Cette inquiétante invisibilité du chiffre illustre mieux qu’aucun discours le trait que je souhaitais voir interroger: la naturalisation produite par l’outil statistique. Par une heureuse coïncidence, Olivier Ertzscheid vient de publier sur son blog la forme achevée de la réflexion que j’appelais de mes vœux: «Le vertige des grands nombres, explique-t-il, est constitutif de la statistique du web, formidable écosystème facilitateur et multiplicateur de la moindre interaction, de la moindre navigation, de la moindre publication, de la moindre attention portée. (…) La mythologie de l’internet – au sens des Mythologies de Barthes – est construite sur ces chiffres renvoyant à une nouvelle Babel statistique. Une Babel à l’achèvement d’autant plus incertain qu’à l’exception notable des études du Pew Internet et de quelques autres, l’essentiel des infographies circulant sur le net et renvoyant à cet imaginaire numéraire, sont soit produites sur la base de données erronées, incomplètes ou non-vérifiables, soit produites par les sociétés propriétaires des sites ainsi « décomptés ».»

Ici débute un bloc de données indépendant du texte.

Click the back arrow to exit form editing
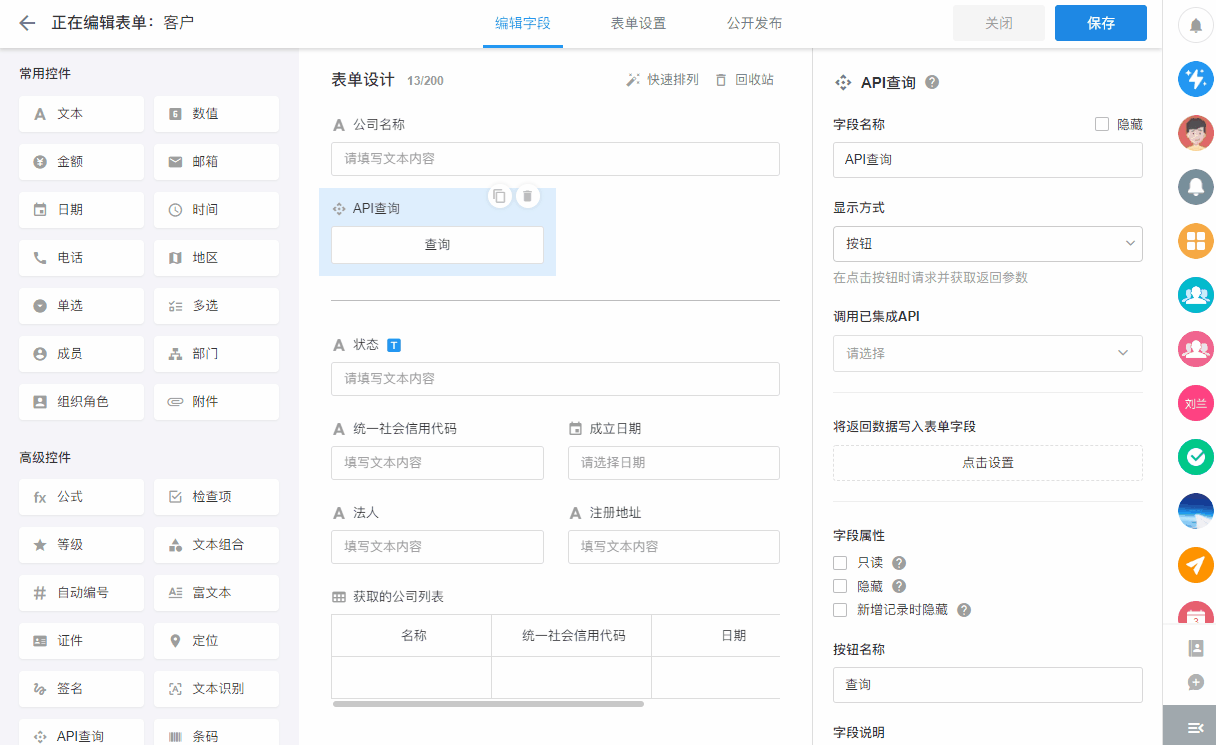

Il faut recommander la lecture attentive de cette analyse. Si notre compréhension d’internet a bel et bien été construite sur l’évocation de ces zillions, il faut saisir que nous sommes dans une large mesure encore incapables de les interpréter. La signification d’un nombre s’établit par comparaison, et l’élaboration de benchmarks est le résultat d’un long travail de familiarisation et de socialisation qui prend en compte tout un écosystème.

Dix millions, c’est beaucoup ou c’est peu? Dans les premières années de YouTube, on s’enthousiasmait lorsqu’on voyait des vidéos atteindre ou dépasser ces étiages comparables avec les plus fortes audiences télévisées. Puis la première vidéo de la plate-forme a doublé le cap du demi-milliard de vues, et il a fallu se rendre à l’évidence: la présence en ligne imposait de réapprendre à manipuler les ordres de grandeur.

Contrairement à la longue maturation des chiffres de l’audimat, les compteurs incertains du web n’offrent pour l’instant qu’un miroir aux alouettes. Si les indications comparatives, comme la balance des like et des dislike, peuvent fournir des mesures plus robustes, les valeurs absolues sont sujettes à caution. Leur interprétation suppose de rouvrir l’enquête sur les conditions mêmes de la création de viralité. Pour le dire vite, 50 millions de vues sur un clip de Lady Gaga n’ont pas la même signification que 500.000 visites sur une vidéo des Pomplamoose.

Mais au-delà de l’interrogation des outils ou des mécanismes médiatiques, on doit également questionner le réflexe de traiter certains types d’objets préférentiellement par le grand nombre. Comme j’ai eu l’occasion de le souligner à propos d’une association d’éducation aux médias, évoquer la production télévisuelle par la statistique plutôt que par la critique de contenus est déjà une manière de séparer les torchons des serviettes. Présenter la production des amateurs par le biais de l’objectivation chiffrée constitue de même une option révélatrice sur la façon dont cette catégorie est élaborée. D’une manière ou d’une autre, l’approche illustrée par la citation de Flichy devait donner du grain à moudre pour une réflexion en profondeur sur le web. On voit que les questions que cet espace soulève restent encore largement inaperçues.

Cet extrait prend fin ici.